> **Brief**:
Find the string "computer" in the records and copy each line where it occurs.

Extracted data entries:
Start of Block

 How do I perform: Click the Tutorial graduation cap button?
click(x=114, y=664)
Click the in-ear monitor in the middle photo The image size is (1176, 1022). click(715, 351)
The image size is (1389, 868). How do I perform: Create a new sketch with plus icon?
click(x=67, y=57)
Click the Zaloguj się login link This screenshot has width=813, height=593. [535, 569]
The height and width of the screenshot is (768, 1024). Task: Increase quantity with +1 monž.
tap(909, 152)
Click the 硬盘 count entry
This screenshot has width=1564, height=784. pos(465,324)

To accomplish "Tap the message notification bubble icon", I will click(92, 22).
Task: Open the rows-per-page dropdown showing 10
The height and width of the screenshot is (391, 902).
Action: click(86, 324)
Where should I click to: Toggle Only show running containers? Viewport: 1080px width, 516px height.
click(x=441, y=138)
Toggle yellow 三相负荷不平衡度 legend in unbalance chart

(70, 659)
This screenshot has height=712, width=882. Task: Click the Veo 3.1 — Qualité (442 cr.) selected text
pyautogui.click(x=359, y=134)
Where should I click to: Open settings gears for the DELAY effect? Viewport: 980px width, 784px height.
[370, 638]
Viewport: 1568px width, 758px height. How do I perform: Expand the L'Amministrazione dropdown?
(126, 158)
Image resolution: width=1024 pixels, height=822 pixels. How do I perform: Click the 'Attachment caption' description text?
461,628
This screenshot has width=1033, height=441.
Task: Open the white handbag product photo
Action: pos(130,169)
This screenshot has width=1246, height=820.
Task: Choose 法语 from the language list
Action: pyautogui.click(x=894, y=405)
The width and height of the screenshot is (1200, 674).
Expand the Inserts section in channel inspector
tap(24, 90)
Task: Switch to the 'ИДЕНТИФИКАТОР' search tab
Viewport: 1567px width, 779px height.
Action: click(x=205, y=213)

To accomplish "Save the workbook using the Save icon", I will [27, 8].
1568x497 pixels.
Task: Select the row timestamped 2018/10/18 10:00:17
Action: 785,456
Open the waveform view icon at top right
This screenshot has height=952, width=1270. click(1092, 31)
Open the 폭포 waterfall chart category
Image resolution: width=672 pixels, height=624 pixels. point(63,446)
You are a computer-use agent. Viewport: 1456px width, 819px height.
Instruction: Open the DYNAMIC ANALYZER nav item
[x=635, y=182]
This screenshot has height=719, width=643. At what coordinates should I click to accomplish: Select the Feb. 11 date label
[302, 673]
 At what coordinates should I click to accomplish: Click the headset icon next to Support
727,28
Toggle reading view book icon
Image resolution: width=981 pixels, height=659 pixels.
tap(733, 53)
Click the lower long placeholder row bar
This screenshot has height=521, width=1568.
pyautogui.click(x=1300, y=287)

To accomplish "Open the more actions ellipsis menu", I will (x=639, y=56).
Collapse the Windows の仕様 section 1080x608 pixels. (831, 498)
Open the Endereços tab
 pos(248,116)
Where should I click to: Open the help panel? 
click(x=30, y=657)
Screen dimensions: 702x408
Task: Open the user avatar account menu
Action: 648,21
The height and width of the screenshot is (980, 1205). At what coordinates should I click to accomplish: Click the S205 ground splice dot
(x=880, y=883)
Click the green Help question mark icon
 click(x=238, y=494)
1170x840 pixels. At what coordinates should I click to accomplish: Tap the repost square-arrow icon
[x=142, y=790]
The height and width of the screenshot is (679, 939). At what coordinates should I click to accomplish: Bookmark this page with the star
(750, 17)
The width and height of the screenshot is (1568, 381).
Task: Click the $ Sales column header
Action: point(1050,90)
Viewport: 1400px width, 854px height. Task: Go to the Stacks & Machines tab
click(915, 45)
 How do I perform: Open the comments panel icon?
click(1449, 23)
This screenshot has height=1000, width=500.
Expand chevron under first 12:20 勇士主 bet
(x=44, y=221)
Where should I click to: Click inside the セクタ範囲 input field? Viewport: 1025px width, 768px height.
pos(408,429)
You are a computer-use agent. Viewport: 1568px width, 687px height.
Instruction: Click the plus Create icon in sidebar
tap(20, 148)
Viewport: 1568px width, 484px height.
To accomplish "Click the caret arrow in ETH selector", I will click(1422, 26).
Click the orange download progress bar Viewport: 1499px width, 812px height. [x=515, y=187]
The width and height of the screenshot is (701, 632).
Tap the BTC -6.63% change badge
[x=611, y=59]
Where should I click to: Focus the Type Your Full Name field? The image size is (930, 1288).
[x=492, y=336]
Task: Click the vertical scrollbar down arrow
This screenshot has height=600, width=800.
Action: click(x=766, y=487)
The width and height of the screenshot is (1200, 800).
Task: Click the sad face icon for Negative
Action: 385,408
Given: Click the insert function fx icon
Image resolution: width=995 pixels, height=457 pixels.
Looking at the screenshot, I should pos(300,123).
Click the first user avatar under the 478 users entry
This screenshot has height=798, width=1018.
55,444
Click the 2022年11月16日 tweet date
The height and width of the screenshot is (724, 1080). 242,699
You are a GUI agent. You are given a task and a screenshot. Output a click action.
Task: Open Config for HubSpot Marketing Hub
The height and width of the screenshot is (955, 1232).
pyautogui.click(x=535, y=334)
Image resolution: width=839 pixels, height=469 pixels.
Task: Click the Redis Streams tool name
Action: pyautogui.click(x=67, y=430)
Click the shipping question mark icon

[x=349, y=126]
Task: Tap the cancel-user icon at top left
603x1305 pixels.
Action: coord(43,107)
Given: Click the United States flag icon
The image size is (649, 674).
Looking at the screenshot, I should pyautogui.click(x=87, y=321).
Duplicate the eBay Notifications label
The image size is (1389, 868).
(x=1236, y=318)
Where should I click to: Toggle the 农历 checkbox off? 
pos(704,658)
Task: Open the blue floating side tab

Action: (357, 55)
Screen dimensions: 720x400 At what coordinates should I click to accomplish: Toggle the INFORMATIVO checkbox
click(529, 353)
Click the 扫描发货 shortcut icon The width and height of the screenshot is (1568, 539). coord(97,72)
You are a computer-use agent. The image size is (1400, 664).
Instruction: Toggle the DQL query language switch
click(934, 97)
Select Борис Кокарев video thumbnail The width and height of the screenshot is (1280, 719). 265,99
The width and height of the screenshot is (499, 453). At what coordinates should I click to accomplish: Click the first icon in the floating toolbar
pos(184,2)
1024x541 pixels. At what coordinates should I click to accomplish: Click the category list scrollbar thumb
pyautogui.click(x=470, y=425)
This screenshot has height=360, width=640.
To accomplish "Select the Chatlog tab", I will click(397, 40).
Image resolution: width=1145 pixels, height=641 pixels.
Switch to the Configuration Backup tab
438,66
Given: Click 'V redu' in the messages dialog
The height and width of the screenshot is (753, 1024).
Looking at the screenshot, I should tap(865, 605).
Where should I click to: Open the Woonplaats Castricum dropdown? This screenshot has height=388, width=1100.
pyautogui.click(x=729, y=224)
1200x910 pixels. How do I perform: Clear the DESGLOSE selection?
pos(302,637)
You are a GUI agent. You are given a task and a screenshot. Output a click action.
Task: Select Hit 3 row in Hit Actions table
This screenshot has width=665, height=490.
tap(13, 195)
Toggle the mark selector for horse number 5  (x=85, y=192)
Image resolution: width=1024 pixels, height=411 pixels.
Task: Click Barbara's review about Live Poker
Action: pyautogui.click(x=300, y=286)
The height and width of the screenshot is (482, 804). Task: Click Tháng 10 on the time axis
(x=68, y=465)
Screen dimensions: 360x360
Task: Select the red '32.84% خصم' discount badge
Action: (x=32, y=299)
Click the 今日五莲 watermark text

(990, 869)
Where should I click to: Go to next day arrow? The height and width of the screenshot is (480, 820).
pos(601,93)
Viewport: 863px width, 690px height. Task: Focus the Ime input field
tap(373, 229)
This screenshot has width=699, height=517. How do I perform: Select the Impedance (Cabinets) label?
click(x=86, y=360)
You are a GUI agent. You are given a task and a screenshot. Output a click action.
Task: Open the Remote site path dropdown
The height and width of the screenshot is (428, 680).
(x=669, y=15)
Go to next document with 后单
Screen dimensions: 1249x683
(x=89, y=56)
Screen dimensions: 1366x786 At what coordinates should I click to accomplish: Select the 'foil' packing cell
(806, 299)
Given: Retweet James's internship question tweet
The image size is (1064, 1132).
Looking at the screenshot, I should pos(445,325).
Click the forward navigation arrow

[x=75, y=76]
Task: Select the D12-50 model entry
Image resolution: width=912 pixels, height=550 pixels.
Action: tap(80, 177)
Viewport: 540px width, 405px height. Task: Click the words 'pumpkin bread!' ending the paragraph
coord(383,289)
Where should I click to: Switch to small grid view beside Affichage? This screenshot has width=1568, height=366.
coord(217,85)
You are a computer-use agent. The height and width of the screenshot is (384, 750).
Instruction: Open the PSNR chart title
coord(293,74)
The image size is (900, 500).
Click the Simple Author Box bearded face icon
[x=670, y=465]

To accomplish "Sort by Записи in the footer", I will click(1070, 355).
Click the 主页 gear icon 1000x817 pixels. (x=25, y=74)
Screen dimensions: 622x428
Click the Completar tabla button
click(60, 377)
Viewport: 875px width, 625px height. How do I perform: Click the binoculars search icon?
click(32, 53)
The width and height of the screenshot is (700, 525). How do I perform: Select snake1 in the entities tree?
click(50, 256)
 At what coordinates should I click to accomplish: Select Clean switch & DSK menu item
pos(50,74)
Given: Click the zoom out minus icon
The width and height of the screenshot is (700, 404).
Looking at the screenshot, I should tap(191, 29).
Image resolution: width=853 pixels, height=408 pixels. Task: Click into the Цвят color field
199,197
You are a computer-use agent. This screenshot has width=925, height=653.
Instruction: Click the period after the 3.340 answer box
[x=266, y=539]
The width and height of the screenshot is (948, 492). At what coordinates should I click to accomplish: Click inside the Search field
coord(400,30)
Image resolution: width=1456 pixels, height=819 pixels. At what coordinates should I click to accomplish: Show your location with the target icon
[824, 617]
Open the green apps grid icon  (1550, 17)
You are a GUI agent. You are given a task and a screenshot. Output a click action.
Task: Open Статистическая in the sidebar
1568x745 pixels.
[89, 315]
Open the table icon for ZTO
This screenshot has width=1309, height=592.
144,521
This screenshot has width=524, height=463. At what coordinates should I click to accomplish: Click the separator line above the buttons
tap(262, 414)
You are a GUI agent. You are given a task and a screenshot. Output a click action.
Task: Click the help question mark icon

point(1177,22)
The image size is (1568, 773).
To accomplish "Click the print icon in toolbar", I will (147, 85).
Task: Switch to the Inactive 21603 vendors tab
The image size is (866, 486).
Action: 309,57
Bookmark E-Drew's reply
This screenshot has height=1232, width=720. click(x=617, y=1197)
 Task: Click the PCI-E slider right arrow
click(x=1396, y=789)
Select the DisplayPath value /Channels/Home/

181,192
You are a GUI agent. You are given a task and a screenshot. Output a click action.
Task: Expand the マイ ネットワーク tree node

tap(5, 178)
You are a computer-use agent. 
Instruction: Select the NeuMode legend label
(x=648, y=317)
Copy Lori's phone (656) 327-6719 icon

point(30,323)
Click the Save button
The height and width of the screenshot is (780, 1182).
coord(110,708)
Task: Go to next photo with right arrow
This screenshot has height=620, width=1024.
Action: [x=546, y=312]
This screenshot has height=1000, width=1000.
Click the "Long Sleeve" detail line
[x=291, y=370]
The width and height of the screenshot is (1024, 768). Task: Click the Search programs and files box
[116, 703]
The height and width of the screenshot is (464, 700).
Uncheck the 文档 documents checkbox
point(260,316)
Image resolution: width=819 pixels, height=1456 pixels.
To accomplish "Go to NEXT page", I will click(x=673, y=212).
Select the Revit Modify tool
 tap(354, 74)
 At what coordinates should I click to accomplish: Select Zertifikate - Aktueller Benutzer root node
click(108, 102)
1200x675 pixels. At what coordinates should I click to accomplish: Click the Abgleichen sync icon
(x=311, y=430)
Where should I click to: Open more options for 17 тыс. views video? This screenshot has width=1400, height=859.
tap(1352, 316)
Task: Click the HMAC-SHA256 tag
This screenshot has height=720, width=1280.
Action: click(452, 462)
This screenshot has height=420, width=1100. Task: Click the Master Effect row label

End of Block

> **Answer to the problem**:
You are a computer-use agent. Viewport: 1456px width, 819px height.
You are a computer-use agent. Viewport: 1568px width, 687px height.
You are a computer-use agent. The image size is (1400, 664).
You are a computer-use agent. The height and width of the screenshot is (384, 750).
You are a computer-use agent. This screenshot has width=925, height=653.
You are a computer-use agent. 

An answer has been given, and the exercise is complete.